Mr. Hill expanded on this theme yesterday, saying a Giuliani administration would seek to reform the United Nations but that it would not be a veto on American action. "The U.N. is going to have to shape itself up or else other ways will have to be found," he said. "That can be unilaterally, bilaterally, with other entities that may come into being."
The question I would ask is whether and how Giuliani can prevent Ehud K. Olmert from giving away the store in order to pander to the Israeli left to preserve Olmert's position in power.
2 Comments:
"The question I would ask is whether and how Giuliani can prevent Ehud K. Olmert from giving away the store in order to pander to the Israeli left to preserve Olmert's position in power."
STRONG, MORAL leadership in the Whitehouse (fat chance of that!) could--indeed, would--kowtow the Israel 'Left', in favor of strong, moral leadership in Israel itself.

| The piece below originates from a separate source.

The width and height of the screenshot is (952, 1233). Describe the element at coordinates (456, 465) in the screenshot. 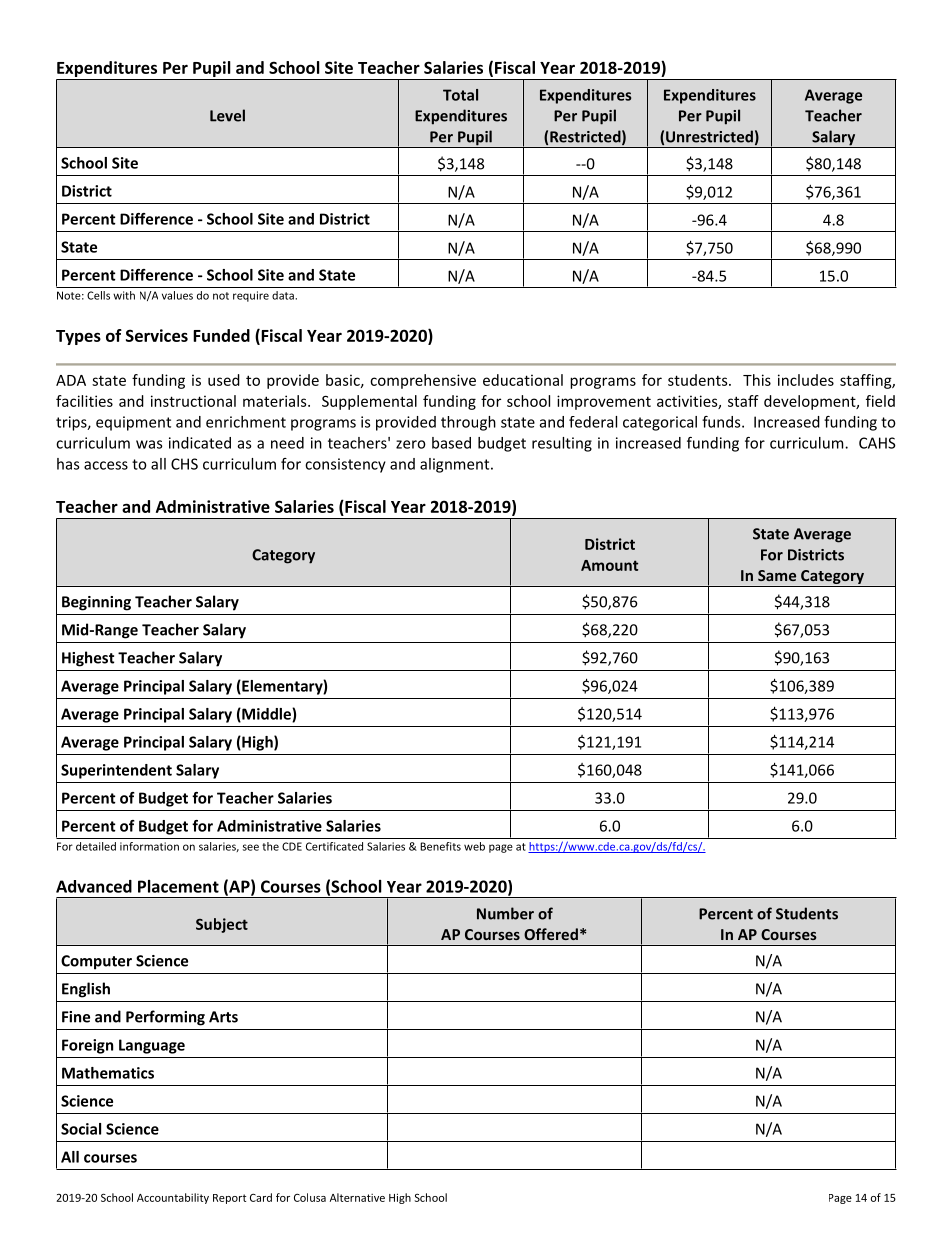

I see `alignment` at that location.
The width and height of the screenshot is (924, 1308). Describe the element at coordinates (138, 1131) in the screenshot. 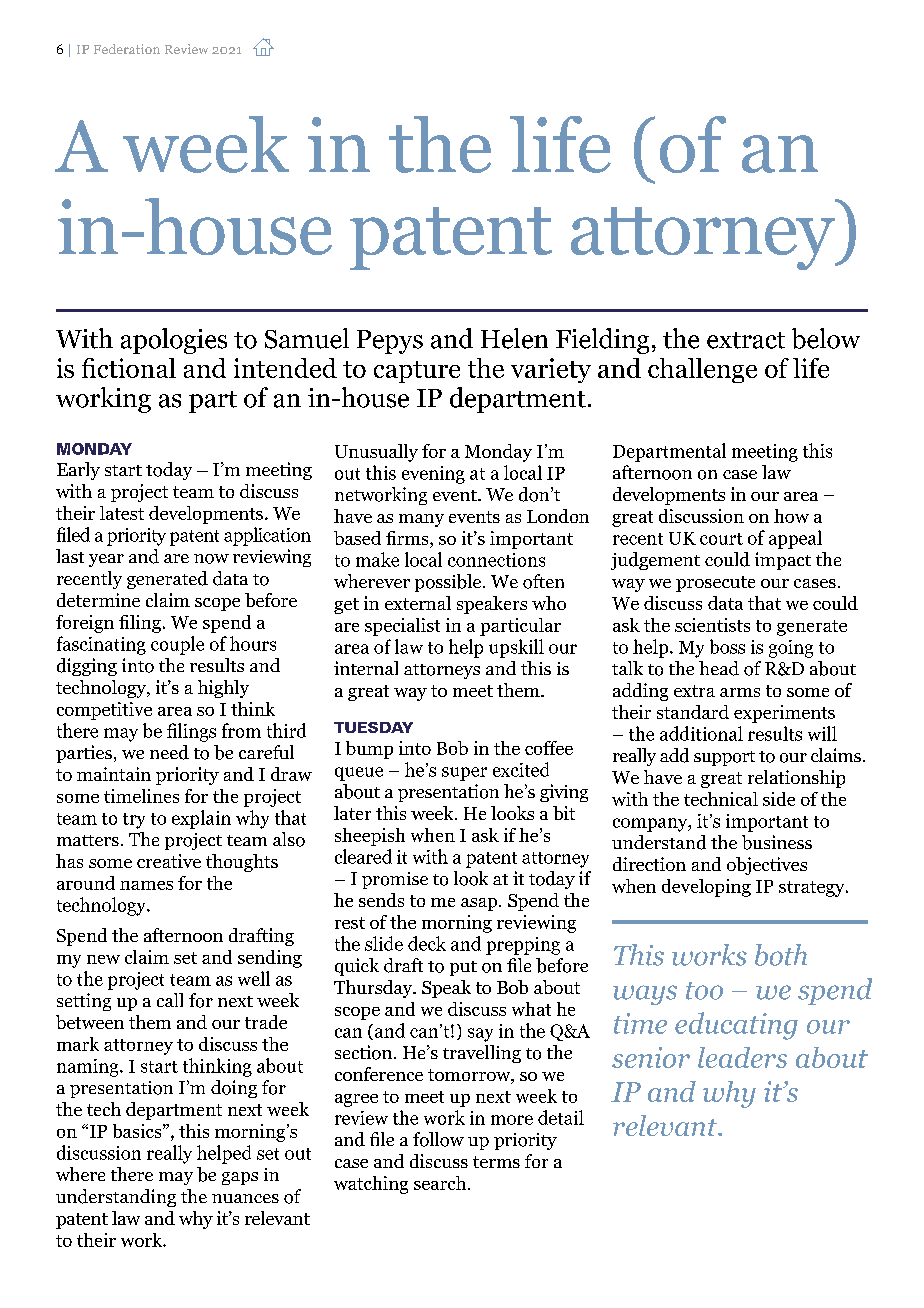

Giuliani's almost-good speech in fact reveals his willingness to compromise on vitally important issues, i.e.: 1) he accepts a 'two state solution'; and,2) he would "strengthen" international institutions (as opposed to dismantling them).
He's a politician, not a statesman.
Giuliani has just backtracked from the trendy ISG, political horizons, and unilateral concessions talk popular these days to reiterating The Road Map position, something that has already failed. He needs to take the next step and admit Road Map failure and suggest an alternative in light of it. He's still not thinking outside of the CFR land-for-peace box, but then he does need CFR support, no?